Records taken from a dataset
# # # #

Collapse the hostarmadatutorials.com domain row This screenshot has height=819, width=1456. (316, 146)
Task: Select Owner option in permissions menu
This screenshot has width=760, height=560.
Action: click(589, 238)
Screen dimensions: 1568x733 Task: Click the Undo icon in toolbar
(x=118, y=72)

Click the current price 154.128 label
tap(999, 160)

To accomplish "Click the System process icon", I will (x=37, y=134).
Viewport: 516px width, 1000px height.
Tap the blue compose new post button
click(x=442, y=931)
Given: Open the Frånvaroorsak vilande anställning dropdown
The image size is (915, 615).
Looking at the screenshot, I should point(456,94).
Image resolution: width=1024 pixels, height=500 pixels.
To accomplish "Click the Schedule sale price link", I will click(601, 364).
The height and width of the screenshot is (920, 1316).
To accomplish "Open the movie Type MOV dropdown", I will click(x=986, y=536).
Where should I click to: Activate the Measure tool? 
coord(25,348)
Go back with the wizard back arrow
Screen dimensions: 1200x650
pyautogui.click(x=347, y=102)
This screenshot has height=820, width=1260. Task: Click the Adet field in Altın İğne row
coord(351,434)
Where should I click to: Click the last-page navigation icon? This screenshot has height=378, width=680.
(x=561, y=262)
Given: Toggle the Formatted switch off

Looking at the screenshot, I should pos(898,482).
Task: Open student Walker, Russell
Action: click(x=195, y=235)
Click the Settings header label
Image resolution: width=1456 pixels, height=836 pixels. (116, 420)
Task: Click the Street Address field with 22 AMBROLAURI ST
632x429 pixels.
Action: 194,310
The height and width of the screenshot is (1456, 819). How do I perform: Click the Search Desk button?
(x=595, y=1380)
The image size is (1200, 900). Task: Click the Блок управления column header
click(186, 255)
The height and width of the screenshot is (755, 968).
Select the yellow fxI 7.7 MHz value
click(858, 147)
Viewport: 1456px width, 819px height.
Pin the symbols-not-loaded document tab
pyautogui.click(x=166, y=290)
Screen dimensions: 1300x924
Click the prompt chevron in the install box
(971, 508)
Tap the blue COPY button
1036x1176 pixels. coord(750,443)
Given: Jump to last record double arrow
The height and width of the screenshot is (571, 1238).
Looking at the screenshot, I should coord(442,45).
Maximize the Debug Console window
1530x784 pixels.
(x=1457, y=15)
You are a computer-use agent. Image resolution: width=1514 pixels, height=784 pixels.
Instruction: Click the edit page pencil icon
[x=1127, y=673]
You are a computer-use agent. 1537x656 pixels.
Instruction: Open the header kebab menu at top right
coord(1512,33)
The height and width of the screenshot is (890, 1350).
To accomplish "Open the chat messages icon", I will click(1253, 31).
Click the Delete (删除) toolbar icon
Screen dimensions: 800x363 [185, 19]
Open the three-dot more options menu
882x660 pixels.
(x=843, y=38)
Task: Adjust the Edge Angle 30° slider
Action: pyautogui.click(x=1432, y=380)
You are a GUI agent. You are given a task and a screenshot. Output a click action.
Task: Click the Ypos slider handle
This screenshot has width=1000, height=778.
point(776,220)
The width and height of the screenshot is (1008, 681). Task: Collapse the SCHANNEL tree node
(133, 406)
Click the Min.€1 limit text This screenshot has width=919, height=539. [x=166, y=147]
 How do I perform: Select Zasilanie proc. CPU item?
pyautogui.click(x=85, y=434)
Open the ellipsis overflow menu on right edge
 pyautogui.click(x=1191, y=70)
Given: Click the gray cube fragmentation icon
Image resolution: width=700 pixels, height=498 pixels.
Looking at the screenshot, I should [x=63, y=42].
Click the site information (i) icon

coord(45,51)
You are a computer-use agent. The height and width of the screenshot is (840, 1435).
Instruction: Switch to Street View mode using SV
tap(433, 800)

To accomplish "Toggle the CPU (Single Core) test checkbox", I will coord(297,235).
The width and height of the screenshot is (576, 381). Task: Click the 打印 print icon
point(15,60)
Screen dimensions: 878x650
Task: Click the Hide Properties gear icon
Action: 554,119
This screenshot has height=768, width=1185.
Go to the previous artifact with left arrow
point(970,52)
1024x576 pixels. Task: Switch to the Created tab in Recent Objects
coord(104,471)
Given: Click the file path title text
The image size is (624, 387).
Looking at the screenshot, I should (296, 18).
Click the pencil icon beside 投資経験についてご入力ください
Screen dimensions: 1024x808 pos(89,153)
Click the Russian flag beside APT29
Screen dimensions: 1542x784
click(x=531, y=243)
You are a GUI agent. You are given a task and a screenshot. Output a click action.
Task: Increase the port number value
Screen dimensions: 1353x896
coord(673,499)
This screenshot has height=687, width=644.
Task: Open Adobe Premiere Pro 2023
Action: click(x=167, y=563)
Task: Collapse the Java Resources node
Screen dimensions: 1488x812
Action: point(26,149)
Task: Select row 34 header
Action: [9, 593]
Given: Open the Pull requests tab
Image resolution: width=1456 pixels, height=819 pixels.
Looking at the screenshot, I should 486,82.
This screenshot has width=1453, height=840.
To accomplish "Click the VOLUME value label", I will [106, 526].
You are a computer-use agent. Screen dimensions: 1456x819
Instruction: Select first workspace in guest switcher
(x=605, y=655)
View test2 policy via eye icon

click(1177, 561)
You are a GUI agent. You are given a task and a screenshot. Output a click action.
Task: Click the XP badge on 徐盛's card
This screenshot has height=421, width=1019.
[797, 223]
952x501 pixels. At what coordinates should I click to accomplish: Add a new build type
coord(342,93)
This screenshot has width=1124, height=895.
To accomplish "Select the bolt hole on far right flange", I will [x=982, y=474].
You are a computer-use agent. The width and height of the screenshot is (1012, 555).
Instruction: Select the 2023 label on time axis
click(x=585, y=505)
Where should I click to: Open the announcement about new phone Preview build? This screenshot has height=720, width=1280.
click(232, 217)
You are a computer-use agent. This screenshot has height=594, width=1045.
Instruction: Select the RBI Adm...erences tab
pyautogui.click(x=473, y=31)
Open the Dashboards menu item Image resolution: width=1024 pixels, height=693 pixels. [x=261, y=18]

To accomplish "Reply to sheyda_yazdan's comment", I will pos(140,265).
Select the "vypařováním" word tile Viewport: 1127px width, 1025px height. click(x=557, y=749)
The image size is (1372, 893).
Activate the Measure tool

# # # #

= EXERCISE DETAILS =
Copy the records word for word, from the start through the line that contains "Action: 194,310".

= RESPONSE FOR THIS EXERCISE =
Collapse the hostarmadatutorials.com domain row This screenshot has height=819, width=1456. (316, 146)
Task: Select Owner option in permissions menu
This screenshot has width=760, height=560.
Action: click(589, 238)
Screen dimensions: 1568x733 Task: Click the Undo icon in toolbar
(x=118, y=72)

Click the current price 154.128 label
tap(999, 160)

To accomplish "Click the System process icon", I will (x=37, y=134).
Viewport: 516px width, 1000px height.
Tap the blue compose new post button
click(x=442, y=931)
Given: Open the Frånvaroorsak vilande anställning dropdown
The image size is (915, 615).
Looking at the screenshot, I should point(456,94).
Image resolution: width=1024 pixels, height=500 pixels.
To accomplish "Click the Schedule sale price link", I will click(601, 364).
The height and width of the screenshot is (920, 1316).
To accomplish "Open the movie Type MOV dropdown", I will click(x=986, y=536).
Where should I click to: Activate the Measure tool? 
coord(25,348)
Go back with the wizard back arrow
Screen dimensions: 1200x650
pyautogui.click(x=347, y=102)
This screenshot has height=820, width=1260. Task: Click the Adet field in Altın İğne row
coord(351,434)
Where should I click to: Click the last-page navigation icon? This screenshot has height=378, width=680.
(x=561, y=262)
Given: Toggle the Formatted switch off

Looking at the screenshot, I should pos(898,482).
Task: Open student Walker, Russell
Action: click(x=195, y=235)
Click the Settings header label
Image resolution: width=1456 pixels, height=836 pixels. (116, 420)
Task: Click the Street Address field with 22 AMBROLAURI ST
632x429 pixels.
Action: 194,310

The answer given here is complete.